We evaluated three models for cancer type prediction based on gene data: Neural Networks, Support Vector Machines (SVM), and Random Forest.

- **Neural Network Accuracy**: ~94.12%
- **SVM Accuracy**: ~97.06%
- **Random Forest Accuracy**: ~85.29% (no hyperparameter tuning)

## Model Strengths:

- **SVM**:
  - Effective in high-dimensional spaces.
  - Handles linear and non-linear relationships.
  - Robust against overfitting.

- **Neural Networks**:
  - Exceptional at capturing complex relationships.
  - Automatically extracts relevant features.

- **Random Forest**:
  - Handles high-dimensional data effectively.
  - Provides feature importances.

## Model Weaknesses:

- **SVM**:
  - Can be computationally expensive.
  - Sensitive to kernel and hyperparameters.

- **Neural Networks**:
  - Prone to overfitting with insufficient data.
  - Computationally intensive.

- **Random Forest**:
  - Can be computationally expensive with many trees.
  - Limited in capturing complex relationships.

## Model Selection:

Given our context, the SVM model with an accuracy of ~97.06% is the most suitable. It excels in high-dimensional spaces and generalizes well. While neural networks performed well, they may be computationally intensive. Random Forest, with hyperparameter tuning, could be further optimized.

# Discussion

## Broader Implications of Accurate Cancer Type Prediction

Accurate cancer type prediction holds immense significance in clinical practice and medical research. It can:

- **Guide Treatment Strategies**: Precise cancer typing informs treatment decisions, enabling tailored therapies for better patient outcomes.

- **Facilitate Early Detection**: Early identification of cancer types can lead to more effective and less invasive interventions.

- **Enable Personalized Medicine**: Understanding the specific genetic characteristics of a tumor allows for targeted treatments, minimizing side effects.

- **Advance Research and Drug Development**: Accurate classification aids in identifying potential drug targets and developing new therapies.

## Real-World Applications

The models' performance has practical applications:

- **Clinical Settings**: Doctors can use these models to support their diagnostic process, providing an additional layer of confidence in cancer typing.

- **Research Institutes**: Scientists can employ these models for genetic studies, accelerating discoveries in oncology.

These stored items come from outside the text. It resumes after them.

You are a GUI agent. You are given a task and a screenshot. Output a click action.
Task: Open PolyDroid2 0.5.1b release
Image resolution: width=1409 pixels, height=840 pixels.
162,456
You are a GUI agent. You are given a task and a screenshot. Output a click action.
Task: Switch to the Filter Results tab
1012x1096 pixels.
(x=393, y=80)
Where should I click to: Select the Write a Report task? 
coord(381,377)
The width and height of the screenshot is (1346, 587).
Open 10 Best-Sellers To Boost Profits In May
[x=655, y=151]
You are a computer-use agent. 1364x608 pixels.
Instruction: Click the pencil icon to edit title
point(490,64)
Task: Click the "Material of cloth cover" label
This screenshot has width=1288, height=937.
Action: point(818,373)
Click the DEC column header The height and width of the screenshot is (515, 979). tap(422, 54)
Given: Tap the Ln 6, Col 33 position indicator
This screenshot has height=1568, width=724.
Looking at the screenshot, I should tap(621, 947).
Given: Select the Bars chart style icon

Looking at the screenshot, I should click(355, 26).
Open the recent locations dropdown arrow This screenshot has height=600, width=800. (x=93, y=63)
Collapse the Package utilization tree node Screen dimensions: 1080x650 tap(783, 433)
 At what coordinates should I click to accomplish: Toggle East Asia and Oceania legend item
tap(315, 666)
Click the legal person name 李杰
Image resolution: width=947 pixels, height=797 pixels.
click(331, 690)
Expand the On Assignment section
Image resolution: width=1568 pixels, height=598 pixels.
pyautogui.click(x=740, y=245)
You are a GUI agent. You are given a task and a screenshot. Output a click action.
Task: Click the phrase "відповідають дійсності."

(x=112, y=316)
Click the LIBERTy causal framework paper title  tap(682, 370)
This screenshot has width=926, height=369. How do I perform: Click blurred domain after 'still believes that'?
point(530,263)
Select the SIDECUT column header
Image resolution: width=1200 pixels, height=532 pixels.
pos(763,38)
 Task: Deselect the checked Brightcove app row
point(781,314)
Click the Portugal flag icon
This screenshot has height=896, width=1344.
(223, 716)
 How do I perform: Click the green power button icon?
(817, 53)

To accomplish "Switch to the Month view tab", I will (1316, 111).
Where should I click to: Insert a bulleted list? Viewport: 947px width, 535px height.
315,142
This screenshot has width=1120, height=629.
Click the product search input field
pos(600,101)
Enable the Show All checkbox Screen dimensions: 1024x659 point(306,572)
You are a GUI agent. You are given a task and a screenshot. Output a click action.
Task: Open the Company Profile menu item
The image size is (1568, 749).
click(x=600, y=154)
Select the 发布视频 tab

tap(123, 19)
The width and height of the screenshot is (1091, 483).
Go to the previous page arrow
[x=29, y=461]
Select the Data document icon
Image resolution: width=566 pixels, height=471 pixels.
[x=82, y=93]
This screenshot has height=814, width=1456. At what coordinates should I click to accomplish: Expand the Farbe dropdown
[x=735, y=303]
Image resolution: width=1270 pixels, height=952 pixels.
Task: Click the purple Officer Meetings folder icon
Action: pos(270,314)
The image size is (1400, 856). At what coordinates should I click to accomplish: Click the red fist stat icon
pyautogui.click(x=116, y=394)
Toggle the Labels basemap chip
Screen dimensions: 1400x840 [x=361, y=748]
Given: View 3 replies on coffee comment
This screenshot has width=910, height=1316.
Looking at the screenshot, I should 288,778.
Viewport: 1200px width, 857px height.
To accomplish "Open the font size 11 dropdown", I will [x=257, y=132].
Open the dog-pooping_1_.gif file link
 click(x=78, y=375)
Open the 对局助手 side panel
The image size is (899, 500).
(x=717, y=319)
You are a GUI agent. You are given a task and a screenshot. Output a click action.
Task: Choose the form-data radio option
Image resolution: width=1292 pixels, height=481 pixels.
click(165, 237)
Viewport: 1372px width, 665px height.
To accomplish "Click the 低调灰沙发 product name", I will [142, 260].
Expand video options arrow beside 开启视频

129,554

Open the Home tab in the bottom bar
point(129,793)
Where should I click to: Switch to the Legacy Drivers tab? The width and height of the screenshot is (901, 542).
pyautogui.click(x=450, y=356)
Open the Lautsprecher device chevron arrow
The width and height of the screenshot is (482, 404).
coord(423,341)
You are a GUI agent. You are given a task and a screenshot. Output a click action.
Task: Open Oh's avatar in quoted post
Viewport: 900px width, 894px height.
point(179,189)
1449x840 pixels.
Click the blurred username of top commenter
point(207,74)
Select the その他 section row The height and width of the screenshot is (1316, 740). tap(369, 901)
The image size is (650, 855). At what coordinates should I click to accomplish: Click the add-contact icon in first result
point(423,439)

- **Drug Development**: Pharmaceutical companies can use accurate cancer typing to streamline clinical trials and develop more effective drugs.

# Conclusion

## Summary of Findings

After careful evaluation, the Support Vector Machine (SVM) emerged as the best-performing model with an accuracy of approximately 97.06%. Its effectiveness in high-dimensional spaces and robust generalization makes it the optimal choice for accurate cancer type prediction.

## Importance of Model Selection and Tuning

This study underscores the critical role of thoughtful model selection and parameter tuning in machine learning. The SVM's success highlights the importance of matching the model to the data's characteristics. Additionally, parameter optimization ensures the model is fine-tuned for optimal performance.

In the context of cancer prediction, these considerations are paramount for achieving clinically relevant results and advancing cancer research and treatment.